**Extracted records**
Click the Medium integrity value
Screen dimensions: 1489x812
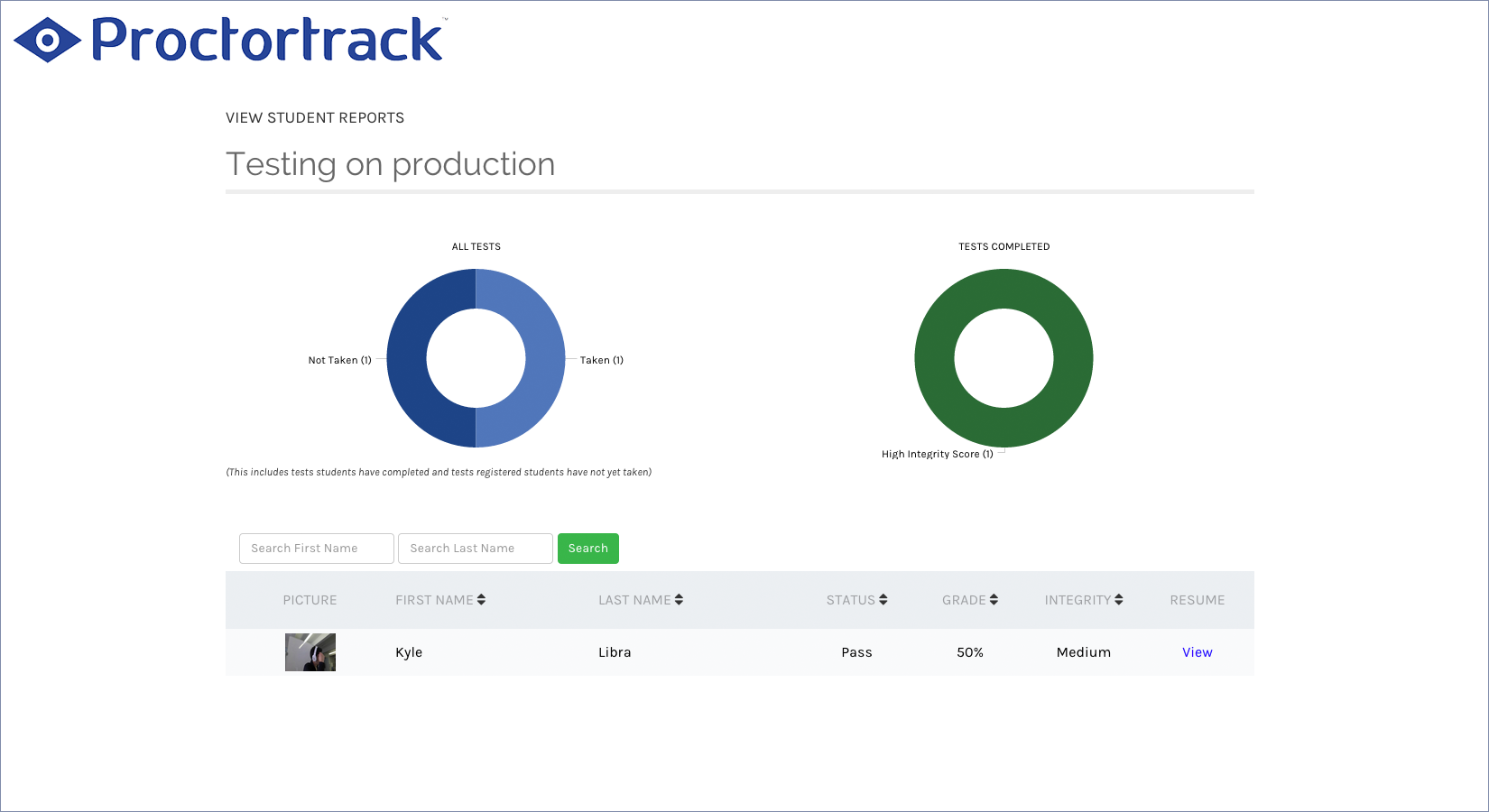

--

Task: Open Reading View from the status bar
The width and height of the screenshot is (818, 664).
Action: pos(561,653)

**Written instruction**
Move the part of the listing that opens with the line containing "Task: Open Reading View from the status bar" and closes with the line containing "Action: pos(561,653)" to a new place, writing those lines out again in full, requests included, with 49 added to every coordinate in the answers.

**Finished task**
Task: Open Reading View from the status bar
The width and height of the screenshot is (818, 664).
Action: pos(610,702)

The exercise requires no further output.